> **WHAT IS EXPECTED**: Retype word for word the stretch of entries below from the line that has "Select the second carousel slide dot" through the line that has "Screen dimensions: 1920x1080", and omit the pictures.
[[ GIVEN RECORDS, beginning ]]
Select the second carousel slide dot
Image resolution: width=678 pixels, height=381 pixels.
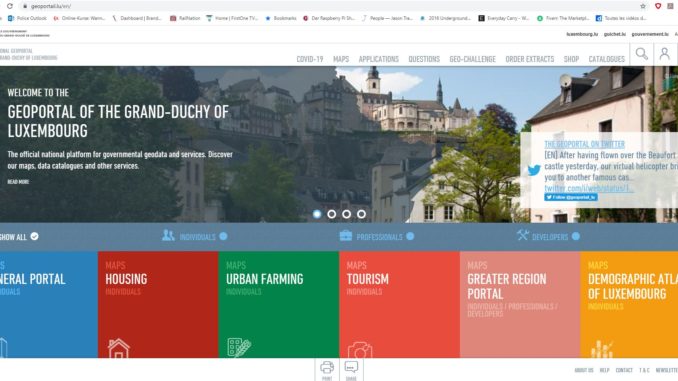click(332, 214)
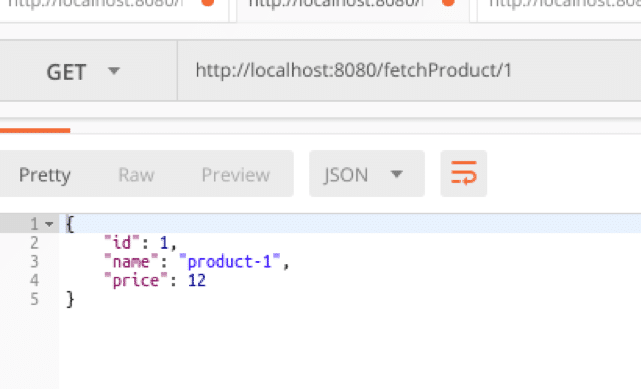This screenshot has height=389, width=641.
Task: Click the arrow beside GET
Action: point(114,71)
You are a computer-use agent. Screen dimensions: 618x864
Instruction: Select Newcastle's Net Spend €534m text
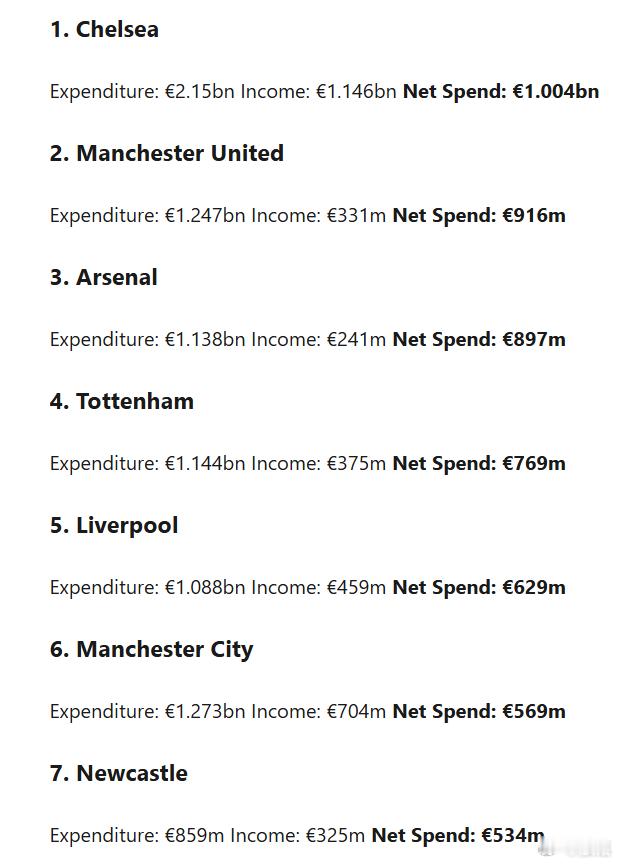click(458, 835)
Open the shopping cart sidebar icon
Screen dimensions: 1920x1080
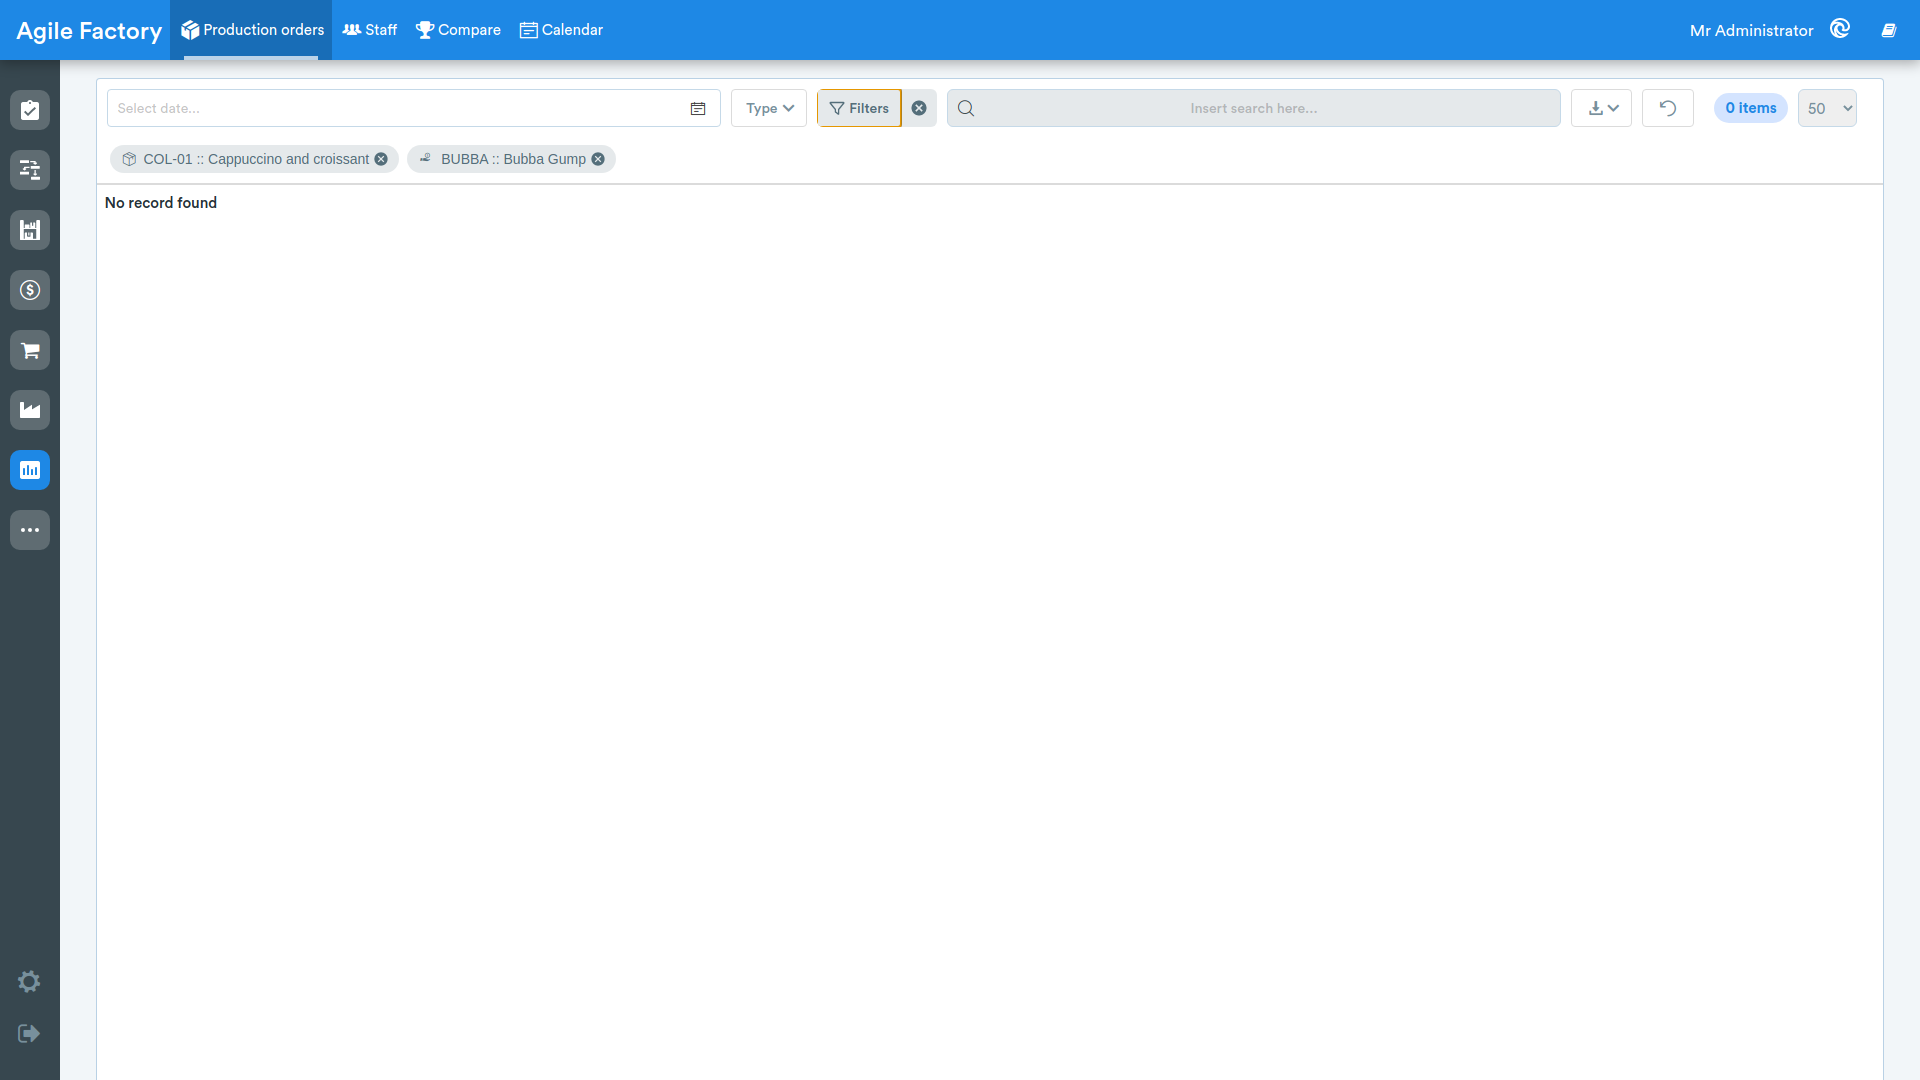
[[ GIVEN RECORDS, end ]]
[[ GIVEN RECORDS, beginning ]]
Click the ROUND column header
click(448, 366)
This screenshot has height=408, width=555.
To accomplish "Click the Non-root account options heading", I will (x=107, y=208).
[[ GIVEN RECORDS, end ]]
[[ GIVEN RECORDS, beginning ]]
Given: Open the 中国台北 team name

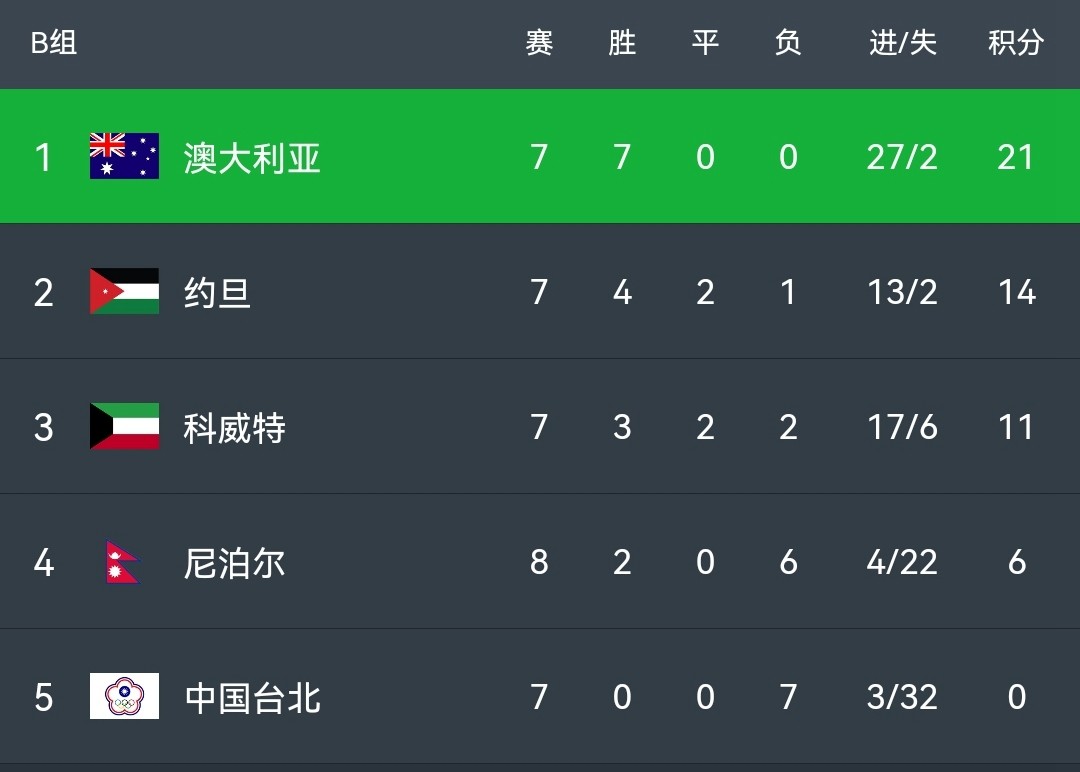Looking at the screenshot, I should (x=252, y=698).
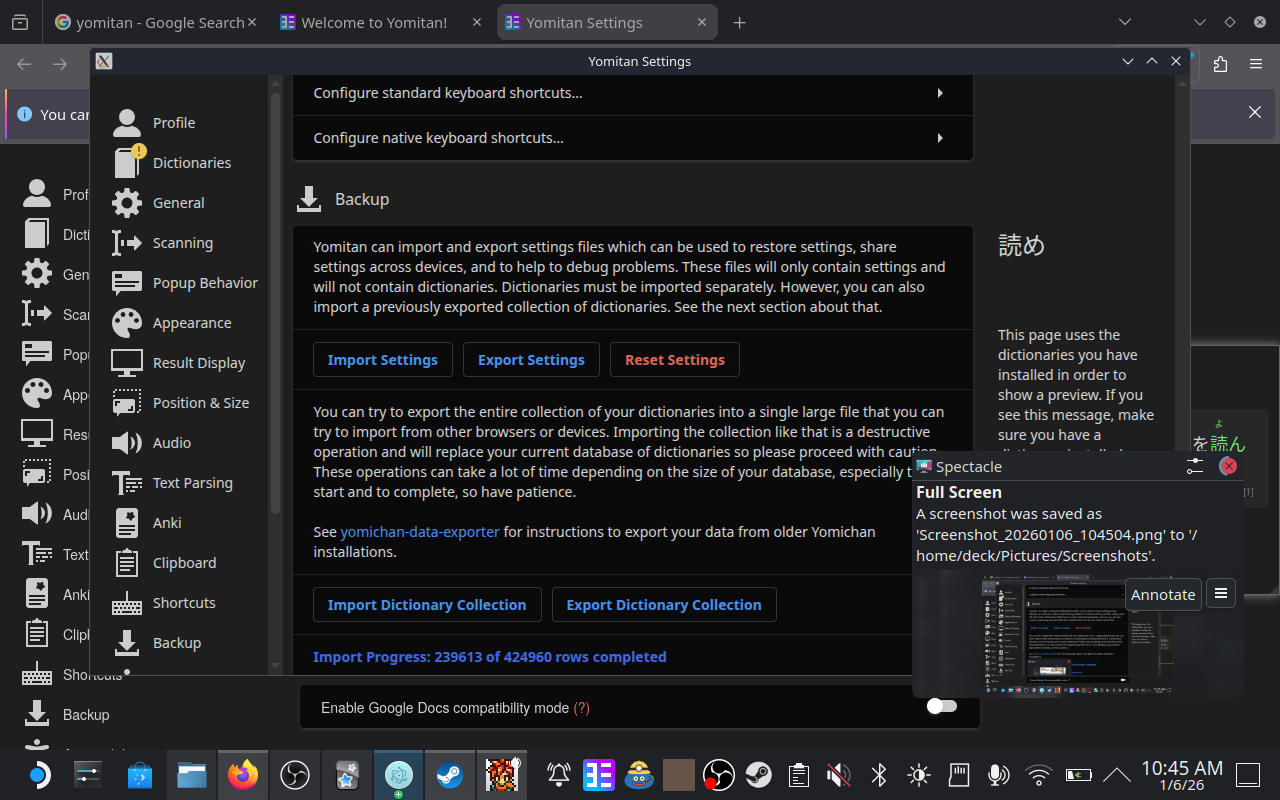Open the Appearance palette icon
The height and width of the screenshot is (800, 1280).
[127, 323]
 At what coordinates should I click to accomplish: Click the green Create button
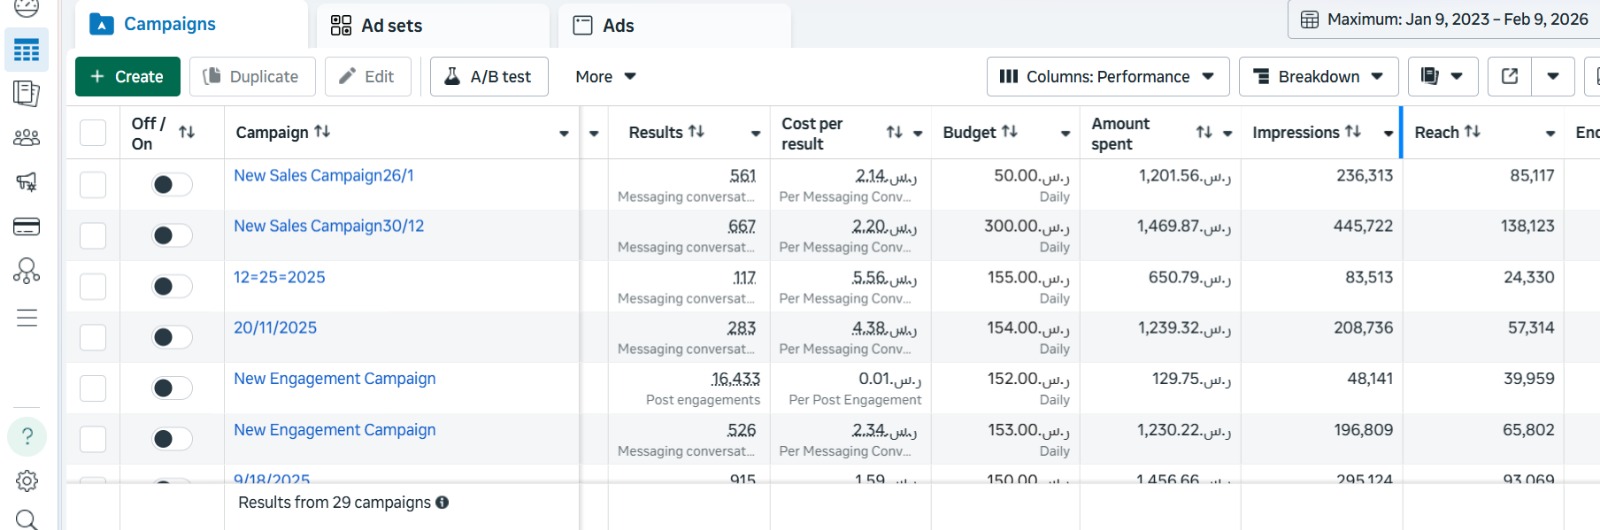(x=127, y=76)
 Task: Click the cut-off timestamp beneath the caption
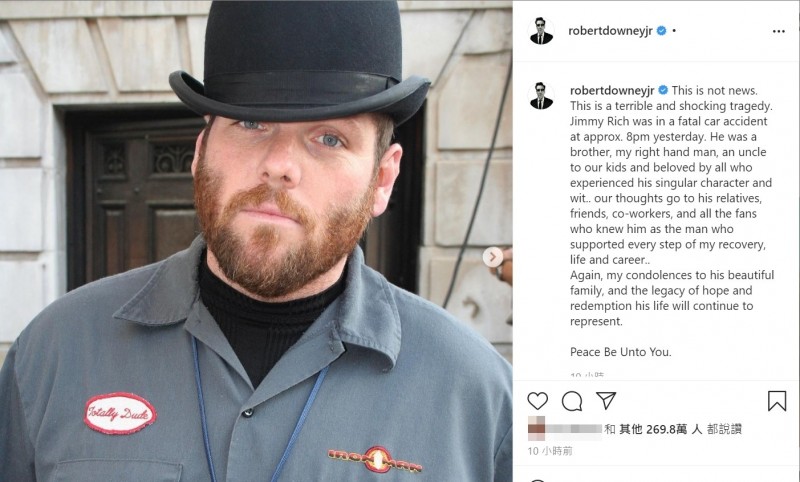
[[ GIVEN RECORDS, end ]]
> **OUTPUT OF THE TASK**:
Select the second carousel slide dot
Image resolution: width=678 pixels, height=381 pixels.
click(332, 214)
This screenshot has height=389, width=641.
Task: Click the arrow beside GET
Action: point(114,71)
You are a computer-use agent. Screen dimensions: 618x864
Instruction: Select Newcastle's Net Spend €534m text
click(458, 835)
Open the shopping cart sidebar icon
Screen dimensions: 1920x1080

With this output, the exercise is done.